A defendant who invokes the doctrine of forum non conveniens bears the burden of establishing a case for dismissal. Crown Oil & Wax Co. v. Safeco Insurance Co., 429 A.2d 1376, 1380 (D.C. 1981). As the Supreme Court explained in Gilbert, "unless the balance is strongly in favor of the defendant, the plaintiff's choice of forum should rarely be disturbed." 330 U.S. at 508, 67 S.Ct. at 843; accord, e.g., Forgotson, 491 A.2d at 526; DeMontmorin, 484 A.2d at 584; Asch, 467 A.2d at 978; Crown, 429 A.2d at 1380.

Defendants' burden, though onerous, is not insuperable. "[T]he trial court need not always respect a plaintiff's choice of forum." Consumer Federation of America v. Upjohn Co., 346 A.2d 725, 730 (D.C. 1975); District-Realty Title Insurance Corp. v. Goodrich, 328 A.2d 93, 95 (D.C. 1974) (citing Gilbert, 330 U.S. at 507, 67 S.Ct. at 842); Walsh, 134 A.2d at 654.

= = = = = = =

• [EXERCISE TASK 1]: From the forum non conveniens passage, extract the part that opens with the words containing "Defendants' burden, though" and closes with "A.2d at 654.".
The forum non conveniens passage and the rows have no connection to each other.

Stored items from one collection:

= = = = = = =

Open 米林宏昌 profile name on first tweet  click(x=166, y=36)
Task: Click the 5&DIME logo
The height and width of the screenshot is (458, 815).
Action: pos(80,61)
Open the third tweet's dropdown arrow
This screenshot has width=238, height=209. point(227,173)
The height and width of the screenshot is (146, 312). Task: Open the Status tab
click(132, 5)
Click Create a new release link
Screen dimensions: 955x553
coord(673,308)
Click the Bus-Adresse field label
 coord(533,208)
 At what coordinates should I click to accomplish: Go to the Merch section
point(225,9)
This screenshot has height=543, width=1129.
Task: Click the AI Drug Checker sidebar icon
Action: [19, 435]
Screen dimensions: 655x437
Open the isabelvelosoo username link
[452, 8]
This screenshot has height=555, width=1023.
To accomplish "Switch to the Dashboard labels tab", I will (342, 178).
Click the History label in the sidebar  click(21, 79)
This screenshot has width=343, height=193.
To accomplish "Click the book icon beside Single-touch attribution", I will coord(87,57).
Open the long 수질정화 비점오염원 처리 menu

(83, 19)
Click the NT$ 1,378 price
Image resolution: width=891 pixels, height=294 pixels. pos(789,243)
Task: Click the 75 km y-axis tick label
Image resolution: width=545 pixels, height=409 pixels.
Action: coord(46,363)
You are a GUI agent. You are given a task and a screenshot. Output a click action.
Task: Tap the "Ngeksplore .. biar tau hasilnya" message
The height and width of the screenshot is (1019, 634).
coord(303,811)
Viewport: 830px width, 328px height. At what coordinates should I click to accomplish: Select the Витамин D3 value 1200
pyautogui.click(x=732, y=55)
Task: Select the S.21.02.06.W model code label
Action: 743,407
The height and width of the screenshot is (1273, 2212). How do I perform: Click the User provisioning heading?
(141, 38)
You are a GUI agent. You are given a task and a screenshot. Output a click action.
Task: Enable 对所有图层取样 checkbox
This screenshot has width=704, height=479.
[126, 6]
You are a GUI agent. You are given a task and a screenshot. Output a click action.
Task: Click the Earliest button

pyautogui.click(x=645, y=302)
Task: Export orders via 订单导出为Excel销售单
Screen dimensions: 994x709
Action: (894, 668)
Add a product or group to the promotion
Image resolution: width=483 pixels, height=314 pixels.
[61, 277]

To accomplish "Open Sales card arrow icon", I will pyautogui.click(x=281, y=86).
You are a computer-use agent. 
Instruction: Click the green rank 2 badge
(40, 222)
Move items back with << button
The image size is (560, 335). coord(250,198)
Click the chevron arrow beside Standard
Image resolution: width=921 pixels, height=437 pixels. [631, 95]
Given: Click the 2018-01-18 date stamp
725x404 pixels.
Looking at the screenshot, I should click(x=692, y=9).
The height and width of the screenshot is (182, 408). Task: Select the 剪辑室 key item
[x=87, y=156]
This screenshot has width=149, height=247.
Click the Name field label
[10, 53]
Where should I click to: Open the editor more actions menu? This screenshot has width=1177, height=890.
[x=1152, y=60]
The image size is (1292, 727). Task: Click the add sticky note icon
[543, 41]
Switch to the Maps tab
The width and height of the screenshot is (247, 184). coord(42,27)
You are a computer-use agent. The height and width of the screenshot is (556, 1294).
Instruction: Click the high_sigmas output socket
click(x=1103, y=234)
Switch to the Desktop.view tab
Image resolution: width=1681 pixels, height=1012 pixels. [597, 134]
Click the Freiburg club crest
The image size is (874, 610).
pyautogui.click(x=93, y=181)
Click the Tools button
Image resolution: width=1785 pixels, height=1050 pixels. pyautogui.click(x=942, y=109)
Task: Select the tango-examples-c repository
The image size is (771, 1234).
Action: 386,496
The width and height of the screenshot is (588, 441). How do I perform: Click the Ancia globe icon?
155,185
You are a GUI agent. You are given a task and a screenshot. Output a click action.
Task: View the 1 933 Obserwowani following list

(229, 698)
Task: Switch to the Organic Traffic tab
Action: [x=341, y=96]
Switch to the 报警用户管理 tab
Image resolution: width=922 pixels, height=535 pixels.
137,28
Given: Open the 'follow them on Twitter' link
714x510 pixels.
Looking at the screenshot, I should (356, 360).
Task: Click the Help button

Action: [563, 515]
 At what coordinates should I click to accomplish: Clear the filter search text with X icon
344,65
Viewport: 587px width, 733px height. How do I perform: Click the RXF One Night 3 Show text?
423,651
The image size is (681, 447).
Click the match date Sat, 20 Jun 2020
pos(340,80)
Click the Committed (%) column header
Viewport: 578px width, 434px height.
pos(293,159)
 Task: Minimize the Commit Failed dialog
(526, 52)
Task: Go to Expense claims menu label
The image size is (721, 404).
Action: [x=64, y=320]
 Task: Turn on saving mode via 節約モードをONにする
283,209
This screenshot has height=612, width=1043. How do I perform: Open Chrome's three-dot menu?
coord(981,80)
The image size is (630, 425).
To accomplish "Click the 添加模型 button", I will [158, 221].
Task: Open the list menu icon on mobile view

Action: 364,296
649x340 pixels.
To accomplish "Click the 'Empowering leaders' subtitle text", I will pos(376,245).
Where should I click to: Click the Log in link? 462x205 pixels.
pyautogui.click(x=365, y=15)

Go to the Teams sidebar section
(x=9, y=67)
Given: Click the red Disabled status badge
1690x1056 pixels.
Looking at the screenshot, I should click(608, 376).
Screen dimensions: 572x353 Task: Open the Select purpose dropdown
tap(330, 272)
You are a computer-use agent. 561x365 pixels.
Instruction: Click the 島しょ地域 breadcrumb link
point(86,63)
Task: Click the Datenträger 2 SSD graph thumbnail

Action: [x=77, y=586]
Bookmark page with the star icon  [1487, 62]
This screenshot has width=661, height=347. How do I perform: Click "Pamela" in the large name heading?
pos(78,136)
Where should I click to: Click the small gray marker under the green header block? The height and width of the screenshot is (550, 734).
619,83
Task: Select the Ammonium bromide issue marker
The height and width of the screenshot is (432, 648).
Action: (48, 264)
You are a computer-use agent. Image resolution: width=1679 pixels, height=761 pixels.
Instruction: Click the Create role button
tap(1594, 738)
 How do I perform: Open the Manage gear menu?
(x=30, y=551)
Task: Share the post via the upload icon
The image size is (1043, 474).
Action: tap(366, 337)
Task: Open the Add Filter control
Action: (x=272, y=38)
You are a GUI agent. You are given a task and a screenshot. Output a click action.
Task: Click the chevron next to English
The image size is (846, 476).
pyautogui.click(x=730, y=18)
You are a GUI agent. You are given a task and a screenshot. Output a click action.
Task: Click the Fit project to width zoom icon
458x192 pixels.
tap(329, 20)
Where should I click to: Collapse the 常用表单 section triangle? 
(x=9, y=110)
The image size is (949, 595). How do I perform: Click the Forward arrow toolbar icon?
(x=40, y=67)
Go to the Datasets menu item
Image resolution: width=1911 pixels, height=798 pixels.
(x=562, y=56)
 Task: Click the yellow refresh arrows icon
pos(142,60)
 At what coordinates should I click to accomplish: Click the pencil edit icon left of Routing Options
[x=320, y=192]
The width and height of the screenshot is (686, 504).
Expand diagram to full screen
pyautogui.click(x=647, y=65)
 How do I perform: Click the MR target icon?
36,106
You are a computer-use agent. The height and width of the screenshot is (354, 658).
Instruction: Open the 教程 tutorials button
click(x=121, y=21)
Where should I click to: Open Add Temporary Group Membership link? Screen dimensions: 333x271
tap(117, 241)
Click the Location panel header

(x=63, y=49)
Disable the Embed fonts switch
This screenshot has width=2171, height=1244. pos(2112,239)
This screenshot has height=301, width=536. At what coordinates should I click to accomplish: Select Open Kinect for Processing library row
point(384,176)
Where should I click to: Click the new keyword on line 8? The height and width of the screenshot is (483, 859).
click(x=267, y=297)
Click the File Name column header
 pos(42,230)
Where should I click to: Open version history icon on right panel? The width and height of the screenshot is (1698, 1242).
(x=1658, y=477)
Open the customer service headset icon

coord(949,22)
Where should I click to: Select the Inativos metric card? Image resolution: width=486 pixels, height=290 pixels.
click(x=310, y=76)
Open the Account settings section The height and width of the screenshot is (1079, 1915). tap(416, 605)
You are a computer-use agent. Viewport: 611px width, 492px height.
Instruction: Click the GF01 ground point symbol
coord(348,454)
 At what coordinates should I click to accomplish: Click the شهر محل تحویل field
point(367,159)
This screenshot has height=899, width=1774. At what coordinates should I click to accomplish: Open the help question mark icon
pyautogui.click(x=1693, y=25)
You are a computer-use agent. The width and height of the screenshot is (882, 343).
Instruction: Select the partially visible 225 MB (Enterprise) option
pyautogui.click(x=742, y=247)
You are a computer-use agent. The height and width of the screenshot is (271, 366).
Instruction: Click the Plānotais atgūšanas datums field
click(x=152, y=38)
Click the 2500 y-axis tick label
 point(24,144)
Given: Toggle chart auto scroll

= = = = = = =

• [EXERCISE TASK 2]: Show every line of the rows that holds the string "text".

• [FULL SOLUTION 1]:
Defendants' burden, though onerous, is not insuperable. "[T]he trial court need not always respect a plaintiff's choice of forum." Consumer Federation of America v. Upjohn Co., 346 A.2d 725, 730 (D.C. 1975); District-Realty Title Insurance Corp. v. Goodrich, 328 A.2d 93, 95 (D.C. 1974) (citing Gilbert, 330 U.S. at 507, 67 S.Ct. at 842); Walsh, 134 A.2d at 654.

• [FULL SOLUTION 2]:
 At what coordinates should I click to accomplish: Clear the filter search text with X icon
Viewport: 587px width, 733px height. How do I perform: Click the RXF One Night 3 Show text?
To accomplish "Click the 'Empowering leaders' subtitle text", I will pos(376,245).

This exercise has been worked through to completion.